> TASK: Rewrite the entries below as a numbered list, from the line containing "Where should I click to: Click the Senha" through the line containing "Click the open", leaving out any blank lines.

> WORKING DATA:
■ ■ ■ ■ ■
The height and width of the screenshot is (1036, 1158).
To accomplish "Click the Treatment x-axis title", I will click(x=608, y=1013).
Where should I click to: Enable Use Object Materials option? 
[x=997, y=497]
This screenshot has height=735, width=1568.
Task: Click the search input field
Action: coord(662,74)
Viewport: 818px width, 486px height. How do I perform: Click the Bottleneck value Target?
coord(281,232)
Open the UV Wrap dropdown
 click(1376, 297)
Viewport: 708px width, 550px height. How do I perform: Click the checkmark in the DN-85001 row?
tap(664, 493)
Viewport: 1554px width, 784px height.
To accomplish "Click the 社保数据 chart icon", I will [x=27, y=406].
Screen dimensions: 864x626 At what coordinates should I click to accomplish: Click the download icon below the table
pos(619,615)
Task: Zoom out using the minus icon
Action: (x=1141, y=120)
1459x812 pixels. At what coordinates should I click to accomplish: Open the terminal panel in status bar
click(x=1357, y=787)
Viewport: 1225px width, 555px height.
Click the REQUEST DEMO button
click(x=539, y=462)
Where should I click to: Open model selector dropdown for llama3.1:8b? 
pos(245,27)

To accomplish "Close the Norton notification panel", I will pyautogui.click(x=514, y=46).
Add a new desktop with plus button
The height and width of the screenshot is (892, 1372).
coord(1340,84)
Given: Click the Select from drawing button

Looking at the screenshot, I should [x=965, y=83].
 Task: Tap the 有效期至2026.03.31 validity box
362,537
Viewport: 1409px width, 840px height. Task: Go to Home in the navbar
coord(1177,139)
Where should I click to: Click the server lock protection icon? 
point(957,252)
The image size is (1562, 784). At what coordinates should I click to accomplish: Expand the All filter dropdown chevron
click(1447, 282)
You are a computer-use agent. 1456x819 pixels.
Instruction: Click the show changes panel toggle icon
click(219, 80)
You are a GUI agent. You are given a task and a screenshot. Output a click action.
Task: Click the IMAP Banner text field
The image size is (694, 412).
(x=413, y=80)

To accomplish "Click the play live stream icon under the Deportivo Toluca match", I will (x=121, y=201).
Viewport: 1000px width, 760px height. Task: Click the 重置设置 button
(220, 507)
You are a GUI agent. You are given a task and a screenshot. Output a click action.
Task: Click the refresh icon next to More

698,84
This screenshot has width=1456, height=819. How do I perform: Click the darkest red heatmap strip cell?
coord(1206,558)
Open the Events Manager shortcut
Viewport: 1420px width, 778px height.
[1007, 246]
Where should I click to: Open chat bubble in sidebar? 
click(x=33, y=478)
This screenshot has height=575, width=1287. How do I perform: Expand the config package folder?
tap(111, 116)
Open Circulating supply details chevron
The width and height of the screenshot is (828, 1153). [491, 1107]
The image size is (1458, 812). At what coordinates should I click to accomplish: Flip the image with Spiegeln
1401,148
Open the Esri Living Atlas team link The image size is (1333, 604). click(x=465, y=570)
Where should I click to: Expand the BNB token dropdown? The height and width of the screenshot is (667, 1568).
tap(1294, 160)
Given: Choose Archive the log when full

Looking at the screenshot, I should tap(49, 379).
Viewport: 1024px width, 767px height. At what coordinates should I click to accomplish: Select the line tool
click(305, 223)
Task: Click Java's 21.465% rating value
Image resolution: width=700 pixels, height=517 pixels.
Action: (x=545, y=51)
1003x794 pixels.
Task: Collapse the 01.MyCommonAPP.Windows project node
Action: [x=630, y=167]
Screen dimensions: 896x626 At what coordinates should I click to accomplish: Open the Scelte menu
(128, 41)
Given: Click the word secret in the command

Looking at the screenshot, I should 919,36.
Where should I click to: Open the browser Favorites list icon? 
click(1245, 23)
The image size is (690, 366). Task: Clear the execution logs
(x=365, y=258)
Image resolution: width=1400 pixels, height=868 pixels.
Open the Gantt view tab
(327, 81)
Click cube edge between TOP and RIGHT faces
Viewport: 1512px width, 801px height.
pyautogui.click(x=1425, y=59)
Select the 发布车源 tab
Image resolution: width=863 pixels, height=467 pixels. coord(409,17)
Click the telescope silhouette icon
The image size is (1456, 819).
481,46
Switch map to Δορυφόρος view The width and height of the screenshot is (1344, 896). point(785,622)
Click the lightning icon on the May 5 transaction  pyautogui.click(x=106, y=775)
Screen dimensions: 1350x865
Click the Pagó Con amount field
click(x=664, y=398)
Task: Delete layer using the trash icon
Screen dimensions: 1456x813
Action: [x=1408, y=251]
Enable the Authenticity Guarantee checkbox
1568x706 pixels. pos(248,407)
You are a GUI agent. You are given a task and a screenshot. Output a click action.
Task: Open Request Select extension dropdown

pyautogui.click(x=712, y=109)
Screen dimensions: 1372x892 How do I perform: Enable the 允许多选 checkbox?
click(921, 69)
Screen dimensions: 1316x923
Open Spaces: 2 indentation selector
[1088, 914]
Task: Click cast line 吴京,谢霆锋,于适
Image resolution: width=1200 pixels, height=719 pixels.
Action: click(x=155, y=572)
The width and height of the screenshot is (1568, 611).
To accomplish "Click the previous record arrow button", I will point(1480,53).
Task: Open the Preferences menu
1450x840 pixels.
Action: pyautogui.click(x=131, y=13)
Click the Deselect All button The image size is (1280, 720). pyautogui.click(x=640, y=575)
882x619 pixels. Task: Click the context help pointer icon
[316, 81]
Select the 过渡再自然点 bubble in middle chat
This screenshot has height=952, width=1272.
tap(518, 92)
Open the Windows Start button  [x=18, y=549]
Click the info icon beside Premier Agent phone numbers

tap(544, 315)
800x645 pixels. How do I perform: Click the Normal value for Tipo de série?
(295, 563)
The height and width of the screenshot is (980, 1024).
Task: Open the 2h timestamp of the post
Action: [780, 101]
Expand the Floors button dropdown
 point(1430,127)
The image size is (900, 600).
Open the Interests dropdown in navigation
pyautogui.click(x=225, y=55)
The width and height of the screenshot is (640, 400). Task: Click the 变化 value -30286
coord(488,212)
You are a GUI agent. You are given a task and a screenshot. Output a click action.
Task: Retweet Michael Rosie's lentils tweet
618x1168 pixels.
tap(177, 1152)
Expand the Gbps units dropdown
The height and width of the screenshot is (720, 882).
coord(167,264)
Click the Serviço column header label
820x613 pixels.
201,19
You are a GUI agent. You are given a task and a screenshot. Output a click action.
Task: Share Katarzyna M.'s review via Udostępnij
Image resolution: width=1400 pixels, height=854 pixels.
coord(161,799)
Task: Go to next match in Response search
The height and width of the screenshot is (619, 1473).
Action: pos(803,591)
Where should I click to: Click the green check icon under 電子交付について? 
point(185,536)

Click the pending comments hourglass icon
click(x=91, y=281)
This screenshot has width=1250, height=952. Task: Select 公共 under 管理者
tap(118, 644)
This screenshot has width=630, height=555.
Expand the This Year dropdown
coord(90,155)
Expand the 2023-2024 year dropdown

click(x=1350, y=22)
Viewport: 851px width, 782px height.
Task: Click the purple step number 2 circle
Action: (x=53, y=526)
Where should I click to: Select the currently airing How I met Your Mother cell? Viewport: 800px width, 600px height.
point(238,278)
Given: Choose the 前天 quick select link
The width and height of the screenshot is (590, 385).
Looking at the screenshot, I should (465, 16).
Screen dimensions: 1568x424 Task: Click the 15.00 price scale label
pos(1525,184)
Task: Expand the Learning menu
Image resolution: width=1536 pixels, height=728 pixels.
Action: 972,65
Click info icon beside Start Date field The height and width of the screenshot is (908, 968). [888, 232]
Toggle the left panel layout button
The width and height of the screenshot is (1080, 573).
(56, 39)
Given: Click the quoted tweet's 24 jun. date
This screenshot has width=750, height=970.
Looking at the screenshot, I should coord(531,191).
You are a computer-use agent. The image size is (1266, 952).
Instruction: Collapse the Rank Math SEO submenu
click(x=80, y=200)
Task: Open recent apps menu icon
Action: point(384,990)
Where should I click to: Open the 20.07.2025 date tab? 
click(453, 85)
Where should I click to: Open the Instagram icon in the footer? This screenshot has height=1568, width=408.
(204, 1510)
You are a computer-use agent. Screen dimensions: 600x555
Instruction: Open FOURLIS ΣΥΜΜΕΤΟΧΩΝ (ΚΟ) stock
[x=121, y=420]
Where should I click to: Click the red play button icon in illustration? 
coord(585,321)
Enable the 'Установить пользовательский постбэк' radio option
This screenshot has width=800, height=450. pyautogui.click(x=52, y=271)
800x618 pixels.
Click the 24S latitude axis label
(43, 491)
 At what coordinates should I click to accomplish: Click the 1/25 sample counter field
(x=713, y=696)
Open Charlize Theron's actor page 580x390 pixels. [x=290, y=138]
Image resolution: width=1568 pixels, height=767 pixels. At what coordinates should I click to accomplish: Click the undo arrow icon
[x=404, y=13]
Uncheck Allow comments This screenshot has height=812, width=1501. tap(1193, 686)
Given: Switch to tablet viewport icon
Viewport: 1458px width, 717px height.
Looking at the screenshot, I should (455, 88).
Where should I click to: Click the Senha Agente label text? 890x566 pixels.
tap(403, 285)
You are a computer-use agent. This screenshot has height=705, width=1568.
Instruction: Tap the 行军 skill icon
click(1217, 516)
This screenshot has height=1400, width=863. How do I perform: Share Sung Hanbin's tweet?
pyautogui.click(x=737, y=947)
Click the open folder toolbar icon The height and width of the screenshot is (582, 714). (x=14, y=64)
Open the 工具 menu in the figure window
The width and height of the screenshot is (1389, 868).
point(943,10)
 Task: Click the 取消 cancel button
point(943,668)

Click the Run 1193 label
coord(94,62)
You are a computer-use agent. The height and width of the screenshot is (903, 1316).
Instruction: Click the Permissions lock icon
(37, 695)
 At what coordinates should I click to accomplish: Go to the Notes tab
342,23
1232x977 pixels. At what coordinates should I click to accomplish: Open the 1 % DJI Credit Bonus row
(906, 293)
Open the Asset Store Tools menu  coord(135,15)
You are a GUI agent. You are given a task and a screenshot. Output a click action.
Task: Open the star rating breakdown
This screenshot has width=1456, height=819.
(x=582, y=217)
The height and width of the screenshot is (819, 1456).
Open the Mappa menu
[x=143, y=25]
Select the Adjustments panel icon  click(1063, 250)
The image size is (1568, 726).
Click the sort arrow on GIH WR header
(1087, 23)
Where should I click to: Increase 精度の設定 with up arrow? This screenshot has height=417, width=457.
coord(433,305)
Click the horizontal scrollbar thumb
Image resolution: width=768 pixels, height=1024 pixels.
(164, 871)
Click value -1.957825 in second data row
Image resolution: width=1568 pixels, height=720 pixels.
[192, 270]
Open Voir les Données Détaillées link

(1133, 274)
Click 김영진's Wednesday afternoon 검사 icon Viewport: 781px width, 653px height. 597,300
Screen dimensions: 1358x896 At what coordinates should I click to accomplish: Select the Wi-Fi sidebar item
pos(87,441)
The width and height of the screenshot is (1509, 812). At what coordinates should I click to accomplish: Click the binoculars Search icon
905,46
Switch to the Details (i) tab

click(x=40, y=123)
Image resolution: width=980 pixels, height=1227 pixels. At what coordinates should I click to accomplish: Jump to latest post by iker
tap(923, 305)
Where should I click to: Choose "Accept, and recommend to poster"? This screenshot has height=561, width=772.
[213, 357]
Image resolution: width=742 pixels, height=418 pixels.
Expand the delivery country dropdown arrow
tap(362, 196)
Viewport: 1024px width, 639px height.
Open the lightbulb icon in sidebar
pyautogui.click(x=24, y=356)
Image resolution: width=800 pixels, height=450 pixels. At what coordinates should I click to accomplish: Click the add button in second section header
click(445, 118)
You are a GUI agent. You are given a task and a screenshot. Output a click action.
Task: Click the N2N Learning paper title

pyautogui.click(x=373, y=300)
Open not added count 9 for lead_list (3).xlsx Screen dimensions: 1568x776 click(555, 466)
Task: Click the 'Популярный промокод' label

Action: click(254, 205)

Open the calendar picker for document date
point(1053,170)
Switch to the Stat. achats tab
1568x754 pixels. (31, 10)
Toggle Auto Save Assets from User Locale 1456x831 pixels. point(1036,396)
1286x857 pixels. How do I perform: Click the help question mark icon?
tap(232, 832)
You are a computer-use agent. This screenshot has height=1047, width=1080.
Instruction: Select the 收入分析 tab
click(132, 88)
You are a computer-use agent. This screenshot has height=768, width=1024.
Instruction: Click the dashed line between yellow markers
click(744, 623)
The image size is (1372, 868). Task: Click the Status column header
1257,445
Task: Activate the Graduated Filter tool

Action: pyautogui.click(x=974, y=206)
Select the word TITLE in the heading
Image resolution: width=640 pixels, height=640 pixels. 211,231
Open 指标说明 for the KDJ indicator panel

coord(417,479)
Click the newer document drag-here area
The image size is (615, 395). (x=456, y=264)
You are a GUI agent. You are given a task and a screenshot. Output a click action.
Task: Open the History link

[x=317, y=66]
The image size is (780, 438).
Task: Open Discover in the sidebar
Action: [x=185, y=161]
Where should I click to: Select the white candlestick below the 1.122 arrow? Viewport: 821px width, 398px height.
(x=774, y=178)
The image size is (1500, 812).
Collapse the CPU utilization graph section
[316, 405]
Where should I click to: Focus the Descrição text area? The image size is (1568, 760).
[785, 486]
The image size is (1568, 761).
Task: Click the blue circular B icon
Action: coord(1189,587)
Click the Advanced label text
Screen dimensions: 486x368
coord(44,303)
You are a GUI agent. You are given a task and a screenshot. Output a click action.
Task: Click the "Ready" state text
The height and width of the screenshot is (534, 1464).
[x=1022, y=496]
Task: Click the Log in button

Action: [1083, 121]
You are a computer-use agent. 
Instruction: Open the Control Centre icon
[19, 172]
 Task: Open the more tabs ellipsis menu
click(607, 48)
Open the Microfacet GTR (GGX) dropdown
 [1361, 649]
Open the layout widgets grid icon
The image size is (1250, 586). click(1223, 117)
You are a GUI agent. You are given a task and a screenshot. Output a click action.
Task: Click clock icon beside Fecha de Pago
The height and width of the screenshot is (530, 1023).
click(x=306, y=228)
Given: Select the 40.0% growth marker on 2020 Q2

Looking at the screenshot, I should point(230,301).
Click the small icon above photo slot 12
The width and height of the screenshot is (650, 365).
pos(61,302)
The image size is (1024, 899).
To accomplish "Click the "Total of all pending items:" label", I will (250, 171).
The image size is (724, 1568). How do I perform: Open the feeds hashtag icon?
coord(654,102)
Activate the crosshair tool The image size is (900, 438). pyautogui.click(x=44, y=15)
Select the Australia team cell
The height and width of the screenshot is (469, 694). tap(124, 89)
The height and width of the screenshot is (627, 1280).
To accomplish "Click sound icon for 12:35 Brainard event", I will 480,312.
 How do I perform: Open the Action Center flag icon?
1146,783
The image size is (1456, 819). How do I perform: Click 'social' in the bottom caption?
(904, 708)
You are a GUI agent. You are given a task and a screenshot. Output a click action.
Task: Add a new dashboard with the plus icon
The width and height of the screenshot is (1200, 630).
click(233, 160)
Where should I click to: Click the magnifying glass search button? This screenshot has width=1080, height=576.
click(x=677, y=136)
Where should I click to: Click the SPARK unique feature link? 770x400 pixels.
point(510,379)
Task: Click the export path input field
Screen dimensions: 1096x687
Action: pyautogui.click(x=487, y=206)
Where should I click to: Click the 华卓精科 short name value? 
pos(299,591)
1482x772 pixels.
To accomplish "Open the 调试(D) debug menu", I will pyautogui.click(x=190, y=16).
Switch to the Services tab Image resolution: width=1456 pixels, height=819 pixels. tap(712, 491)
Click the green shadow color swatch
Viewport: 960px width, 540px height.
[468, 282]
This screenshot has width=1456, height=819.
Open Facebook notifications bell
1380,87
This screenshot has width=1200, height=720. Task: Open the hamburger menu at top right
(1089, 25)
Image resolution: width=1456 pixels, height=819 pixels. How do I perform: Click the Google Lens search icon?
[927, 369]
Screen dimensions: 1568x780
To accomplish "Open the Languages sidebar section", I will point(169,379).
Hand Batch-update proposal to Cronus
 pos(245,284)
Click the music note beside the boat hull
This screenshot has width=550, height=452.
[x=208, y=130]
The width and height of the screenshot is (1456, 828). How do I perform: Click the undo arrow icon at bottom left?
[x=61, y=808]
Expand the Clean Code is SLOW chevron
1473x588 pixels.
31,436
■ ■ ■ ■ ■
> RESULT BELOW:
1. Where should I click to: Click the Senha Agente label text? 890x566 pixels.
2. tap(403, 285)
3. You are a computer-use agent. This screenshot has height=705, width=1568.
4. Instruction: Tap the 行军 skill icon
5. click(1217, 516)
6. This screenshot has height=1400, width=863. How do I perform: Share Sung Hanbin's tweet?
7. pyautogui.click(x=737, y=947)
8. Click the open folder toolbar icon The height and width of the screenshot is (582, 714). (x=14, y=64)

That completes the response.